**WHAT IS EXPECTED**
Show every line below where "computer" appears.

**EXERCISE MATERIALS**

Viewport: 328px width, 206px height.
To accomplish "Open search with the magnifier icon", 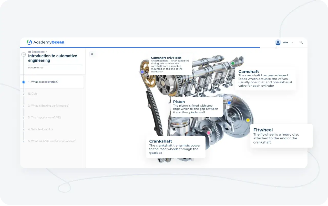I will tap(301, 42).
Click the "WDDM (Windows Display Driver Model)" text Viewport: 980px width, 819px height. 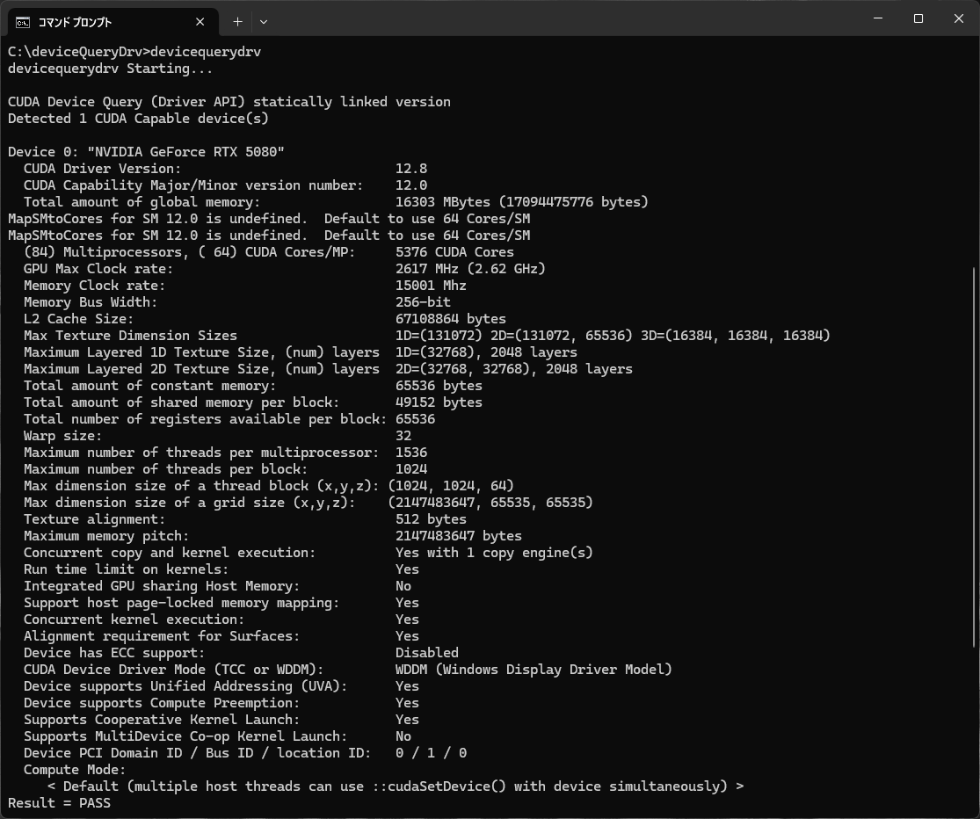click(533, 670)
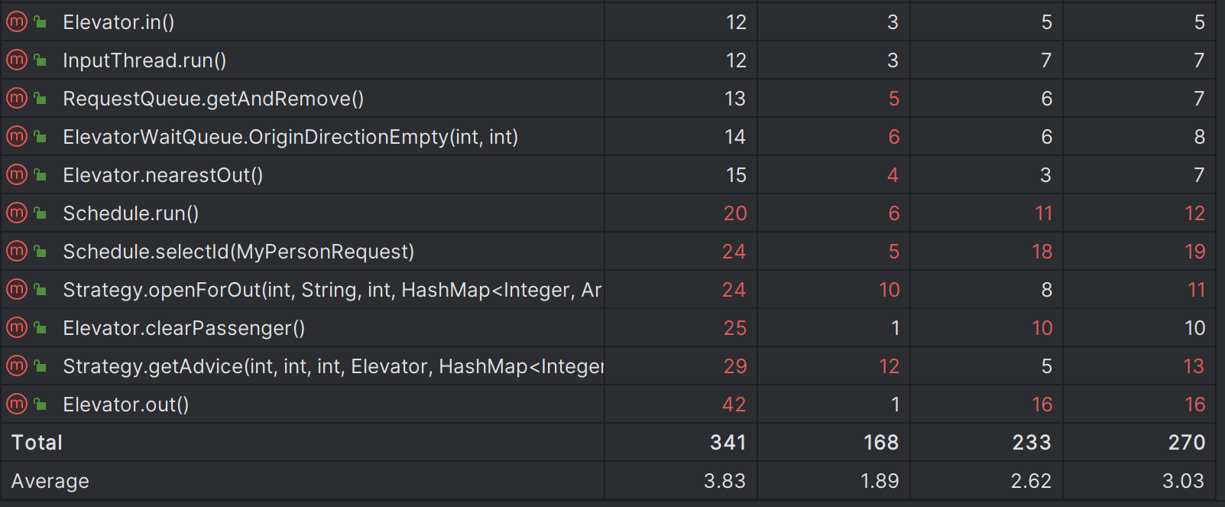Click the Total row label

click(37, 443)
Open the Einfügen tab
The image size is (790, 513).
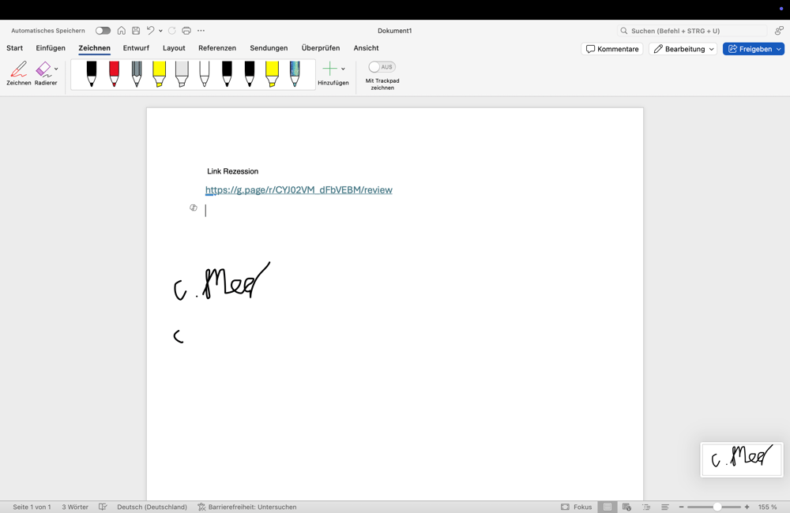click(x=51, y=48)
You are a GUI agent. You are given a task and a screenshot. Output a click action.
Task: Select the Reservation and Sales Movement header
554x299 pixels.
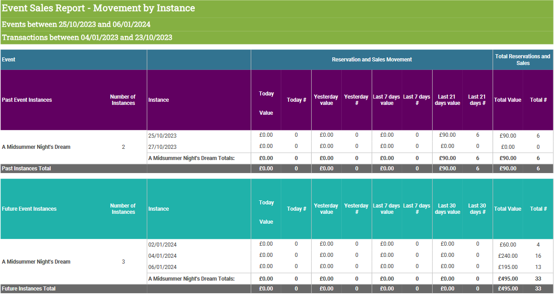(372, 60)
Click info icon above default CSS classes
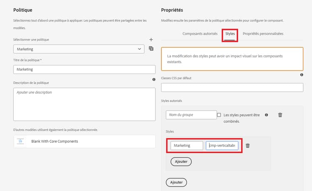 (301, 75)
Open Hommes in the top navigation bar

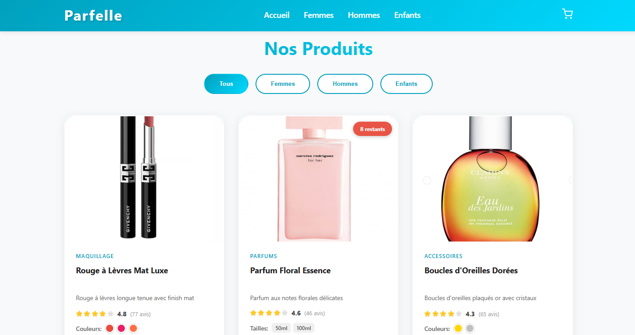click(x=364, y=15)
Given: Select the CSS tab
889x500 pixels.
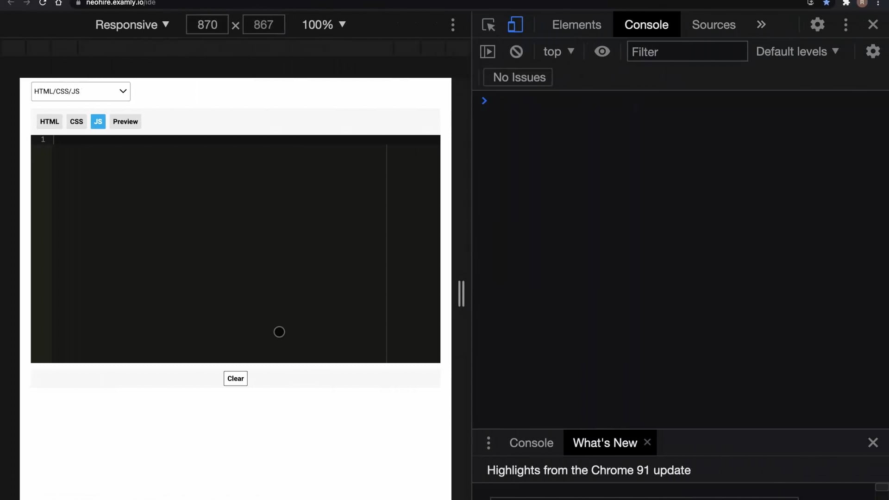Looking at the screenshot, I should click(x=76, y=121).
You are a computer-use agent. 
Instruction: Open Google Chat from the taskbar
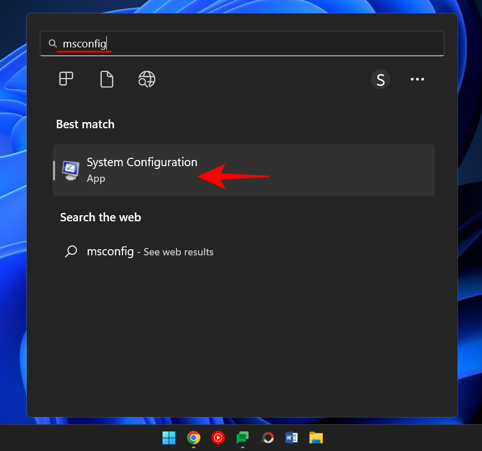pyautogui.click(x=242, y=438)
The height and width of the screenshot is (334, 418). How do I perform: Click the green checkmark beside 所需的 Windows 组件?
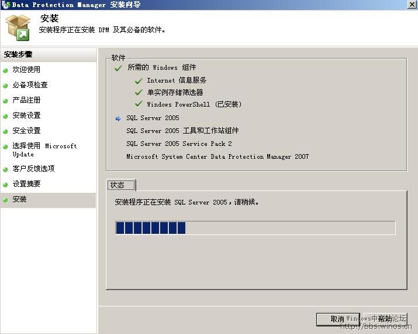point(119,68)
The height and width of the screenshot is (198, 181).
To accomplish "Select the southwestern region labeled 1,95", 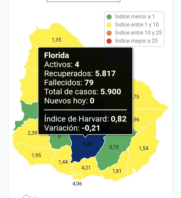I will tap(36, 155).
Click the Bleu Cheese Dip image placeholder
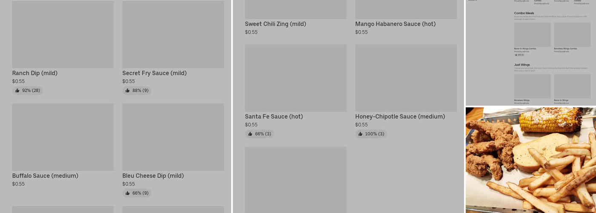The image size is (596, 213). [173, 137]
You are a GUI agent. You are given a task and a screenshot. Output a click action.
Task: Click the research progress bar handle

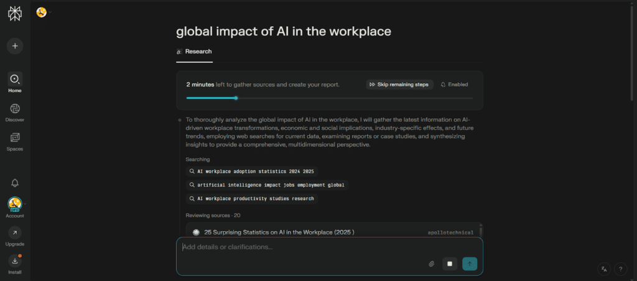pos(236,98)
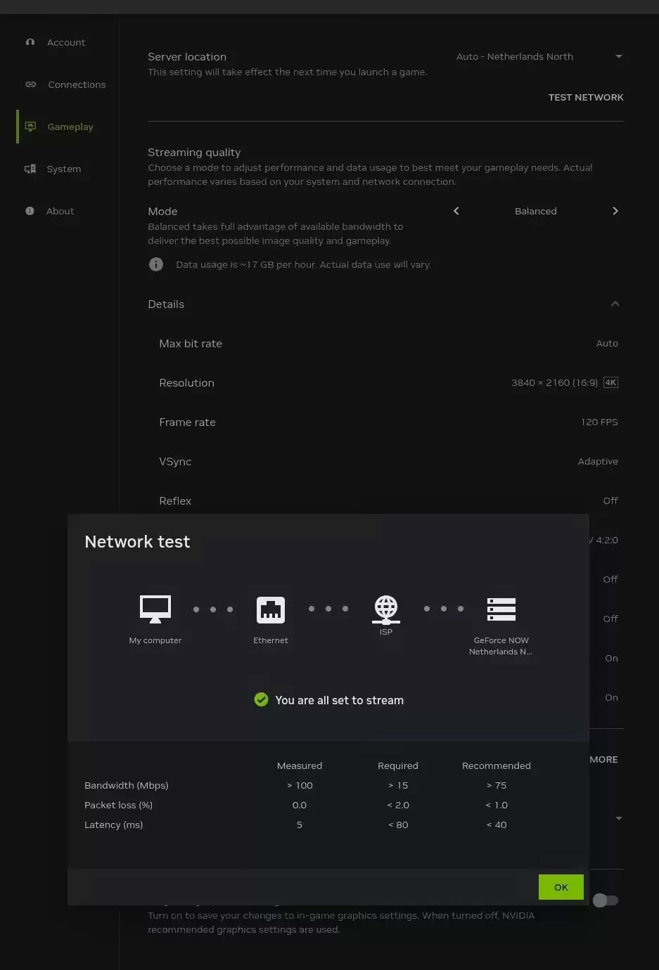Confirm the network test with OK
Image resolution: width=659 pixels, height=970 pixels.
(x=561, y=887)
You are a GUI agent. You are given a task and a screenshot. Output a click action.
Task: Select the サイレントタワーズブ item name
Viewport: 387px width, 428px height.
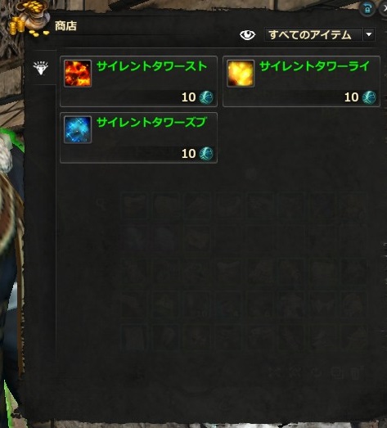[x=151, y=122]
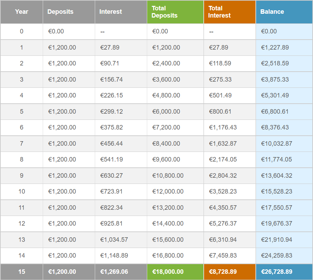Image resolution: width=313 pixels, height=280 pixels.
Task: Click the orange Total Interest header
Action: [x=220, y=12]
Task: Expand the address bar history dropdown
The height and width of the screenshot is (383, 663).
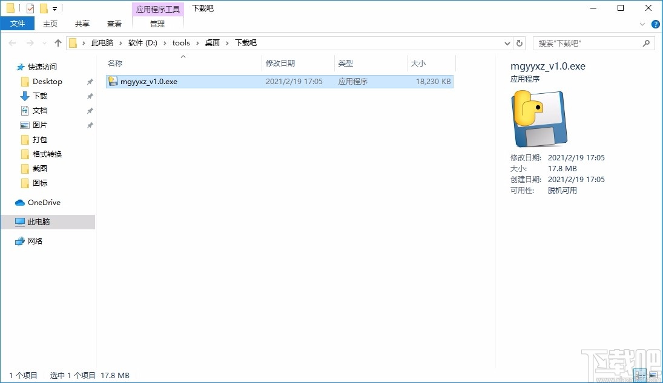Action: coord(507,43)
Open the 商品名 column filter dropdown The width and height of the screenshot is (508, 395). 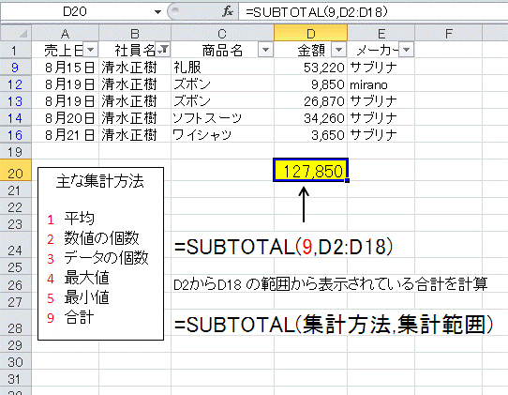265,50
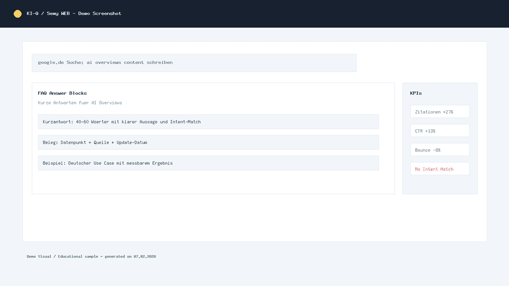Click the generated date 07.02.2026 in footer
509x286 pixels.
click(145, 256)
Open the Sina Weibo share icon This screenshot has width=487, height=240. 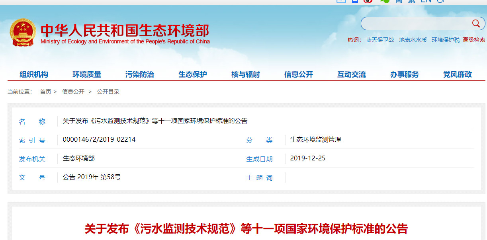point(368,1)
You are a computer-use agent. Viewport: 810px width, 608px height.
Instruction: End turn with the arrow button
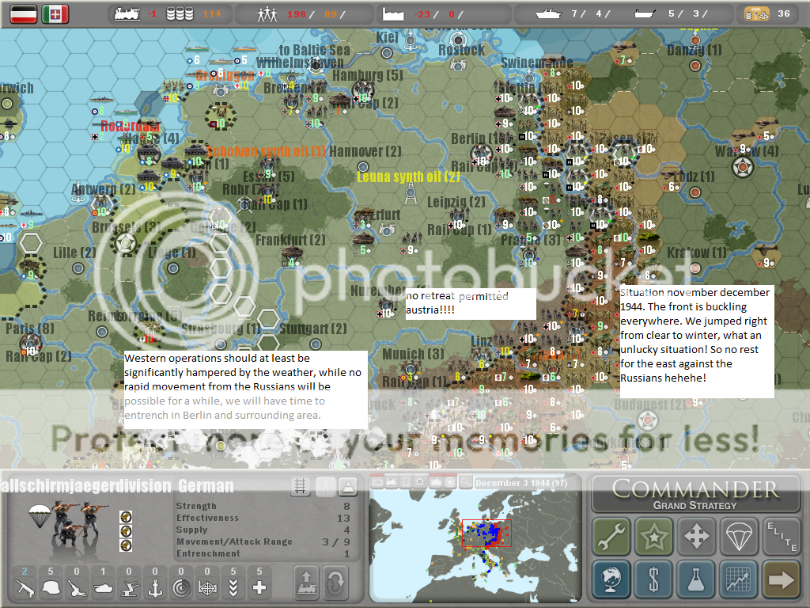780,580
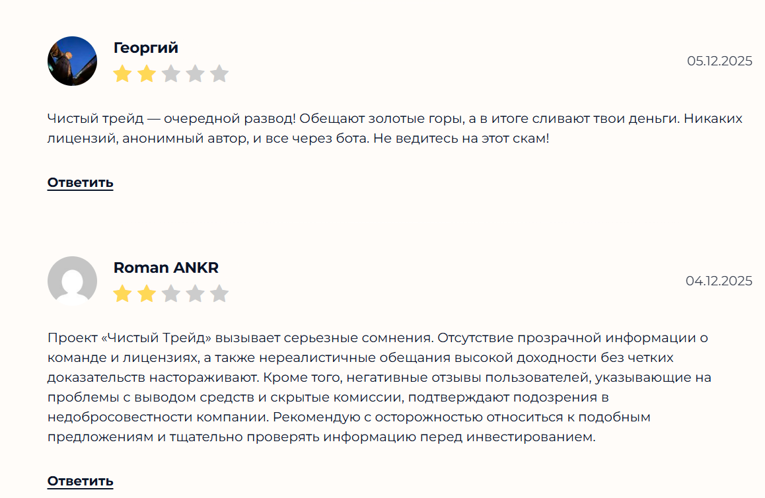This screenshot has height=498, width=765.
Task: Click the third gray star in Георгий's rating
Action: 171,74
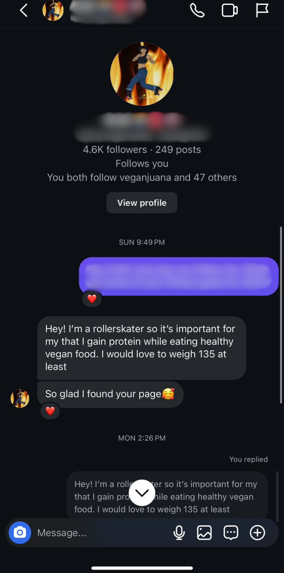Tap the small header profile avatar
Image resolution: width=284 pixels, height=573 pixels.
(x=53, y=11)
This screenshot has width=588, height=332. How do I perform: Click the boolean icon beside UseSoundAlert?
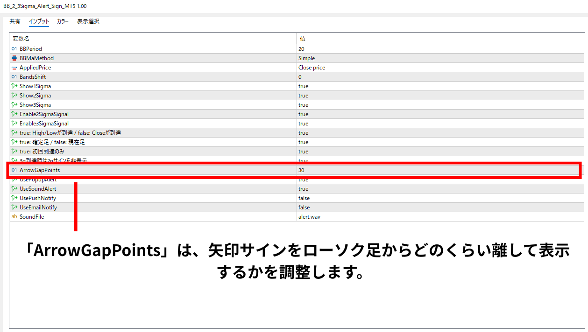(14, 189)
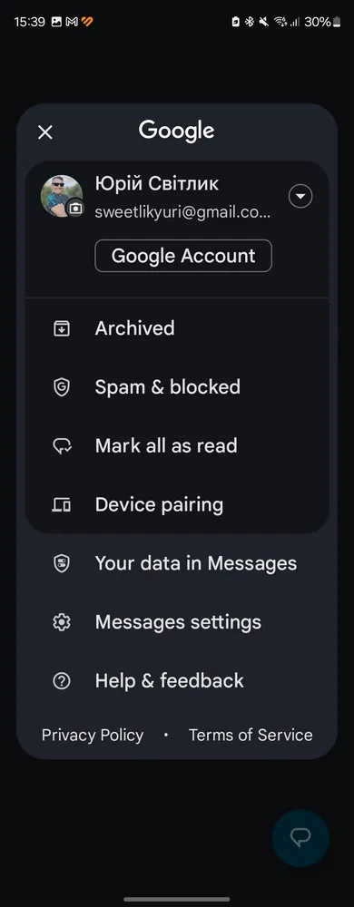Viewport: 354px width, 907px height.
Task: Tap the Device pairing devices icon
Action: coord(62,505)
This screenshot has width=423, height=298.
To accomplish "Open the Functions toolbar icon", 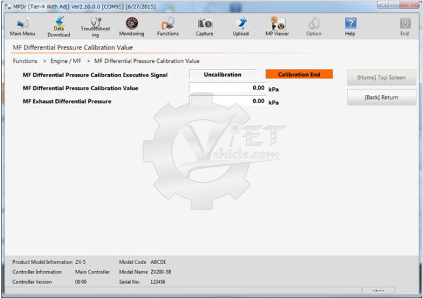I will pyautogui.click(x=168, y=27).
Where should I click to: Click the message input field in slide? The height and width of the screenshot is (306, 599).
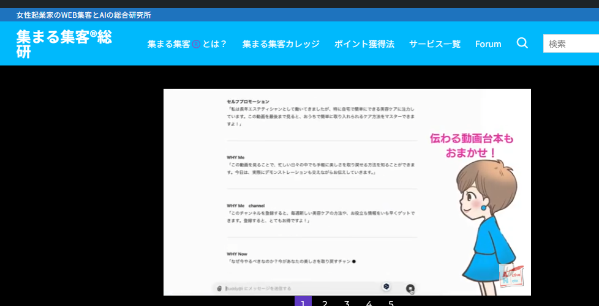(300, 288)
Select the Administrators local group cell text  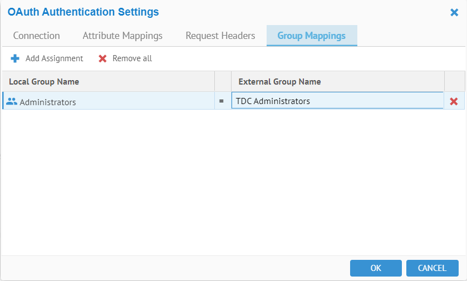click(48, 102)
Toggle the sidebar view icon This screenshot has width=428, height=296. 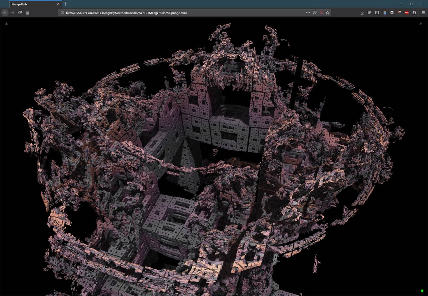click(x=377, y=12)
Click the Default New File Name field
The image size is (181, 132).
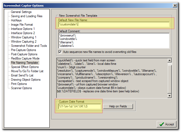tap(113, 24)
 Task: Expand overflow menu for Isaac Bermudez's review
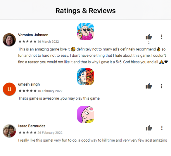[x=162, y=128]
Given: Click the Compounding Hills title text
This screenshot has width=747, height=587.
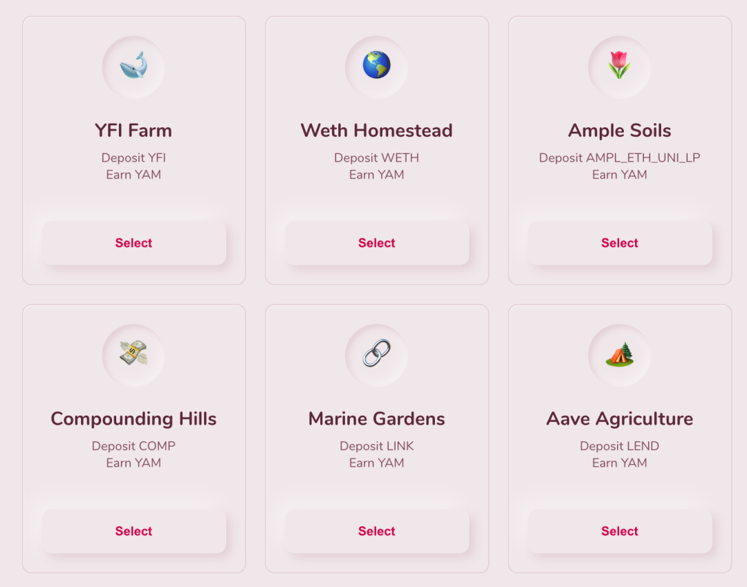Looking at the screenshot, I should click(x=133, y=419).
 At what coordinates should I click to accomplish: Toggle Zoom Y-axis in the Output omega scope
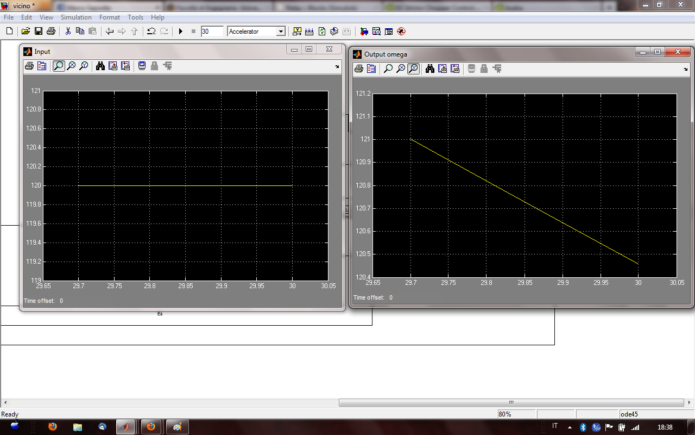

**SOLUTION**
You are a computer-use agent. 
You are a computer-use agent. Viewport: 810px width, 608px height.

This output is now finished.